As an active voter getting ready for the New Hampshire primary, I’m almost ready to throw my support behind Pete Buttigieg. Still, I must admit that I have one remaining reservation about voting for this young man: plain and simple, I don’t like that Mayor Pete has a husband. I think that it is a slap in the face to voters with true American views and values like mine. And why is that? It’s because I should have the freedom to fuck Pete Buttigieg myself.

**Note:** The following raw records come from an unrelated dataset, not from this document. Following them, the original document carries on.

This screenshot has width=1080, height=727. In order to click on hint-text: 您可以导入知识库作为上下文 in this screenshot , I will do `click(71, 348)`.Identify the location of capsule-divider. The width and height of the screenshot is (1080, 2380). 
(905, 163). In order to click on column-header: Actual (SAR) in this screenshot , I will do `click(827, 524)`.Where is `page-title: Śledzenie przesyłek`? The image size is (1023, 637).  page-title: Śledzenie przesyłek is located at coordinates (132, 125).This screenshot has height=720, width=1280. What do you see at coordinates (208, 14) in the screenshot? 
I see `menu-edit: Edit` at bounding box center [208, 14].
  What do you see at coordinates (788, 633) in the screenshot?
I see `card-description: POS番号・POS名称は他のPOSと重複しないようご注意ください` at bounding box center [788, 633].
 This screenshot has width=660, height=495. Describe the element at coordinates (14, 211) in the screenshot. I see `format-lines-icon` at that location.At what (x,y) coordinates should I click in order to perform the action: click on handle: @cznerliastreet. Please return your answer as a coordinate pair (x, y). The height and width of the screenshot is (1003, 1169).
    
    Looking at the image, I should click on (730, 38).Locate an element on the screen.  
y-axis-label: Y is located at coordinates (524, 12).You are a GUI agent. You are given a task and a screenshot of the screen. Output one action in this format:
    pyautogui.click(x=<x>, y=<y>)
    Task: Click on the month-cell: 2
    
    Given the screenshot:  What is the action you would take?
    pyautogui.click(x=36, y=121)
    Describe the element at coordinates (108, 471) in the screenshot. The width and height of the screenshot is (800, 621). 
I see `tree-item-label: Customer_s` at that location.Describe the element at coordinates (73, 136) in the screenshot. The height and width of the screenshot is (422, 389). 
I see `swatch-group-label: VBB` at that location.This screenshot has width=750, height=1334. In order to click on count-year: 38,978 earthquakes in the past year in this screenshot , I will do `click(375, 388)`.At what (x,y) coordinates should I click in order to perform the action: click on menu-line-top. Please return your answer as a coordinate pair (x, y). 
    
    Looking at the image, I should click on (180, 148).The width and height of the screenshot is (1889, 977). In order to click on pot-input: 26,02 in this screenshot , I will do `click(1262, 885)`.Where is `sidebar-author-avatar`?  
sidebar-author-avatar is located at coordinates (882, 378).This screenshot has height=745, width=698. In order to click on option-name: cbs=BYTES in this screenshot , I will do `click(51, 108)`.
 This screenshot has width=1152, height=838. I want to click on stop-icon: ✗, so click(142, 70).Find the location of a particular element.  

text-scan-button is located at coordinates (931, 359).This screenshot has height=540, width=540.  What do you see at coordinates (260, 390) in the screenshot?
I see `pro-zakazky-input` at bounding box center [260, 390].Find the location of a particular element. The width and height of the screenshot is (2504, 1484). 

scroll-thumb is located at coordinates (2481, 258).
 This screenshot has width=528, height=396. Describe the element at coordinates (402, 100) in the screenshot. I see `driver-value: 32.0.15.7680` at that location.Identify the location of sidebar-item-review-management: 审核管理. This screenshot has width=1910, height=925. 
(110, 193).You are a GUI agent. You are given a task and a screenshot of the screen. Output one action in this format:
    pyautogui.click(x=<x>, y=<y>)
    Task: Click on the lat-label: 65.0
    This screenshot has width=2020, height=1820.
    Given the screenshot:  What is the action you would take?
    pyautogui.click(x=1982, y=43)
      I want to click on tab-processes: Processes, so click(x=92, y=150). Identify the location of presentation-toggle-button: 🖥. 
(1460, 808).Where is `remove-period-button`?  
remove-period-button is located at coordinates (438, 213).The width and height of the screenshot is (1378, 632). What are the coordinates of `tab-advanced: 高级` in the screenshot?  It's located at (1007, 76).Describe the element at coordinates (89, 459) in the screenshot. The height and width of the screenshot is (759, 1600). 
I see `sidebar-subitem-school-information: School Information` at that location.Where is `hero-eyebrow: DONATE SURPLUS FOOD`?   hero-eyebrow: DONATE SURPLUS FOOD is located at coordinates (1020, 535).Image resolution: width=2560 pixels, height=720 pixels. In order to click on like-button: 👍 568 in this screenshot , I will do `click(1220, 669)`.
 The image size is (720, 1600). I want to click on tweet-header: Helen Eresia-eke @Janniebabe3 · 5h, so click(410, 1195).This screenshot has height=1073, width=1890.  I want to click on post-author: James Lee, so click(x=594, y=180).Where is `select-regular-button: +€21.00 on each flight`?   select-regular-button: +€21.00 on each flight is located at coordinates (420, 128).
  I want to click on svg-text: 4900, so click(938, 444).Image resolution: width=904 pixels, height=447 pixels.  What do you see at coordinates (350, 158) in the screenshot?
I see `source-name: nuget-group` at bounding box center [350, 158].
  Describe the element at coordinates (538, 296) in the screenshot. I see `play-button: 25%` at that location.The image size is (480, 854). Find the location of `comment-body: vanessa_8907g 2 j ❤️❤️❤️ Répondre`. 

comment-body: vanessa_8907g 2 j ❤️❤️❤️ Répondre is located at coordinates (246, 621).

I want a good old fashioned roll in the hay with the sexy hunk of Indiana man-meat that is Peter Paul Montgomery Buttigieg. The man is the perfect package – or rather, the man has a perfect package, one that I want to see tastefully bulging out of his suit as he’s sworn in as our 46th president. Look, if we’re going to have a gay president, I want it to be one I can fantasize about (South) bending over the Resolute desk in the Oval Office without violating a beautiful marriage.
My other main issue with Pete is that, in reality, I am fully in love with his husband Chasten. I want nothing more than to own a Vermont bed and breakfast with that cutie-pie. I want to die in Chasten Buttigieg’s arms, and I spend every day in pain knowing that Pete has already scooped him up – that selfish, sexy son of a bitch.
Bottom line: I think that Pete is young, energetic, intelligent, and exactly the kind of sex symbol the White House needs right now. But if Mayor Pete wants my vote for president, he needs to get divorced.